◆ Task directions:
Please print the data again exactly as given.

----------------------------------------

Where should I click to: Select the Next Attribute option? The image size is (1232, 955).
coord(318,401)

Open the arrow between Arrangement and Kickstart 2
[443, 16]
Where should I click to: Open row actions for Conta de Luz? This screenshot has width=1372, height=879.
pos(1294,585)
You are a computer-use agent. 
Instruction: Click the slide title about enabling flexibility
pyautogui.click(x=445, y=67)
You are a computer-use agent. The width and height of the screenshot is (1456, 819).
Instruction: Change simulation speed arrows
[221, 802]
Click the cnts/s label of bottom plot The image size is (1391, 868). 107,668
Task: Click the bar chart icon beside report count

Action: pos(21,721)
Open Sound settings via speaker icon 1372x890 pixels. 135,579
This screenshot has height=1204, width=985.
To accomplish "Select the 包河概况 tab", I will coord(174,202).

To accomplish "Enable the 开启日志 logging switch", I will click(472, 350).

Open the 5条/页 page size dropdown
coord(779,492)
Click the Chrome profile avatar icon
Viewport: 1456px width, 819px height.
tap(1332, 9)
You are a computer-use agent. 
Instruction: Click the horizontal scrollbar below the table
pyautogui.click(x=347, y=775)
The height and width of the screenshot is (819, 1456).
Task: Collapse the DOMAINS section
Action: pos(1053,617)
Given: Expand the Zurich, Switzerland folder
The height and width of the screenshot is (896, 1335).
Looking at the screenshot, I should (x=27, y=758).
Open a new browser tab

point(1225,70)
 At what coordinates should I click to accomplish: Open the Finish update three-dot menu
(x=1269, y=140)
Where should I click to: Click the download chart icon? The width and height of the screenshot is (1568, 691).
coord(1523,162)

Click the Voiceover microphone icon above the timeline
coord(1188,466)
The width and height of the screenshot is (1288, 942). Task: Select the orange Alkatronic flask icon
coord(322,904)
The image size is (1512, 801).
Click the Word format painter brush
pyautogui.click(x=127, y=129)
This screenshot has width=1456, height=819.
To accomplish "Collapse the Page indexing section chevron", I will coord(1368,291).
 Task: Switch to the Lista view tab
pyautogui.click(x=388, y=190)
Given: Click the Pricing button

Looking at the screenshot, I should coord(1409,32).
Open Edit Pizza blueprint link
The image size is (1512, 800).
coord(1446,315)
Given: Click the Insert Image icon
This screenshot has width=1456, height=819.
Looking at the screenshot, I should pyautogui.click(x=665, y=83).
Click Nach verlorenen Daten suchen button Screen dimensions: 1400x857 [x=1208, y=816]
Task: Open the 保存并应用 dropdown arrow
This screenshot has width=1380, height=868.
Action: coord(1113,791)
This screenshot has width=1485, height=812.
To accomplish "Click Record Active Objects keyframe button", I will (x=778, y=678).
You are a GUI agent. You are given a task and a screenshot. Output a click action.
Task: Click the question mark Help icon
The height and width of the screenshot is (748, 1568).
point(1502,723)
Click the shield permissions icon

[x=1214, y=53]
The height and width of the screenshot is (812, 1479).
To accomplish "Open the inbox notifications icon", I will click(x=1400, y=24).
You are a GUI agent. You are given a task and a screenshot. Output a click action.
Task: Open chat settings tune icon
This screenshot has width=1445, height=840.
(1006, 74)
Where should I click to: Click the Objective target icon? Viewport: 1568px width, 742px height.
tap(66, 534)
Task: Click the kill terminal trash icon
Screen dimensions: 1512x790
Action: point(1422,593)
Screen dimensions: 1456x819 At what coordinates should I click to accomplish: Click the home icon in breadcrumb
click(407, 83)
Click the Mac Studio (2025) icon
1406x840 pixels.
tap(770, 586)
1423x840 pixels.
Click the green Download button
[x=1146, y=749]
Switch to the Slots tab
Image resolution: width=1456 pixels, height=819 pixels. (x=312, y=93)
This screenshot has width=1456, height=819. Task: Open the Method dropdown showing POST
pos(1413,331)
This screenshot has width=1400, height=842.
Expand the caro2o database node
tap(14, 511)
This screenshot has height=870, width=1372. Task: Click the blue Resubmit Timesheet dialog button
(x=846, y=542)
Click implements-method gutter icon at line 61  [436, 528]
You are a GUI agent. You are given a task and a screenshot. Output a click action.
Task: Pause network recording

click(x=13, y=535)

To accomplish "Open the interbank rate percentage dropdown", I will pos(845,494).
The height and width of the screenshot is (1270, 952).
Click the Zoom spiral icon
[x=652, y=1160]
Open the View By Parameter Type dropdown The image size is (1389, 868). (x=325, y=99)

----------------------------------------

◆ Result below:
Where should I click to: Select the Next Attribute option? The image size is (1232, 955).
coord(318,401)

Open the arrow between Arrangement and Kickstart 2
[443, 16]
Where should I click to: Open row actions for Conta de Luz? This screenshot has width=1372, height=879.
pos(1294,585)
You are a computer-use agent. 
Instruction: Click the slide title about enabling flexibility
pyautogui.click(x=445, y=67)
You are a computer-use agent. The width and height of the screenshot is (1456, 819).
Instruction: Change simulation speed arrows
[221, 802]
Click the cnts/s label of bottom plot The image size is (1391, 868). 107,668
Task: Click the bar chart icon beside report count

Action: pos(21,721)
Open Sound settings via speaker icon 1372x890 pixels. 135,579
This screenshot has height=1204, width=985.
To accomplish "Select the 包河概况 tab", I will coord(174,202).

To accomplish "Enable the 开启日志 logging switch", I will click(472, 350).

Open the 5条/页 page size dropdown
coord(779,492)
Click the Chrome profile avatar icon
Viewport: 1456px width, 819px height.
tap(1332, 9)
You are a computer-use agent. 
Instruction: Click the horizontal scrollbar below the table
pyautogui.click(x=347, y=775)
The height and width of the screenshot is (819, 1456).
Task: Collapse the DOMAINS section
Action: pos(1053,617)
Given: Expand the Zurich, Switzerland folder
The height and width of the screenshot is (896, 1335).
Looking at the screenshot, I should (x=27, y=758).
Open a new browser tab

point(1225,70)
 At what coordinates should I click to accomplish: Open the Finish update three-dot menu
(x=1269, y=140)
Where should I click to: Click the download chart icon? The width and height of the screenshot is (1568, 691).
coord(1523,162)

Click the Voiceover microphone icon above the timeline
coord(1188,466)
The width and height of the screenshot is (1288, 942). Task: Select the orange Alkatronic flask icon
coord(322,904)
The image size is (1512, 801).
Click the Word format painter brush
pyautogui.click(x=127, y=129)
This screenshot has width=1456, height=819.
To accomplish "Collapse the Page indexing section chevron", I will coord(1368,291).
 Task: Switch to the Lista view tab
pyautogui.click(x=388, y=190)
Given: Click the Pricing button

Looking at the screenshot, I should coord(1409,32).
Open Edit Pizza blueprint link
The image size is (1512, 800).
coord(1446,315)
Given: Click the Insert Image icon
This screenshot has width=1456, height=819.
Looking at the screenshot, I should pyautogui.click(x=665, y=83).
Click Nach verlorenen Daten suchen button Screen dimensions: 1400x857 [x=1208, y=816]
Task: Open the 保存并应用 dropdown arrow
This screenshot has width=1380, height=868.
Action: coord(1113,791)
This screenshot has width=1485, height=812.
To accomplish "Click Record Active Objects keyframe button", I will (x=778, y=678).
You are a GUI agent. You are given a task and a screenshot. Output a click action.
Task: Click the question mark Help icon
The height and width of the screenshot is (748, 1568).
point(1502,723)
Click the shield permissions icon

[x=1214, y=53]
The height and width of the screenshot is (812, 1479).
To accomplish "Open the inbox notifications icon", I will click(x=1400, y=24).
You are a GUI agent. You are given a task and a screenshot. Output a click action.
Task: Open chat settings tune icon
This screenshot has width=1445, height=840.
(1006, 74)
Where should I click to: Click the Objective target icon? Viewport: 1568px width, 742px height.
tap(66, 534)
Task: Click the kill terminal trash icon
Screen dimensions: 1512x790
Action: point(1422,593)
Screen dimensions: 1456x819 At what coordinates should I click to accomplish: Click the home icon in breadcrumb
click(407, 83)
Click the Mac Studio (2025) icon
1406x840 pixels.
tap(770, 586)
1423x840 pixels.
Click the green Download button
[x=1146, y=749]
Switch to the Slots tab
Image resolution: width=1456 pixels, height=819 pixels. (x=312, y=93)
This screenshot has width=1456, height=819. Task: Open the Method dropdown showing POST
pos(1413,331)
This screenshot has width=1400, height=842.
Expand the caro2o database node
tap(14, 511)
This screenshot has height=870, width=1372. Task: Click the blue Resubmit Timesheet dialog button
(x=846, y=542)
Click implements-method gutter icon at line 61  [436, 528]
You are a GUI agent. You are given a task and a screenshot. Output a click action.
Task: Pause network recording

click(x=13, y=535)

To accomplish "Open the interbank rate percentage dropdown", I will pos(845,494).
The height and width of the screenshot is (1270, 952).
Click the Zoom spiral icon
[x=652, y=1160]
Open the View By Parameter Type dropdown The image size is (1389, 868). (x=325, y=99)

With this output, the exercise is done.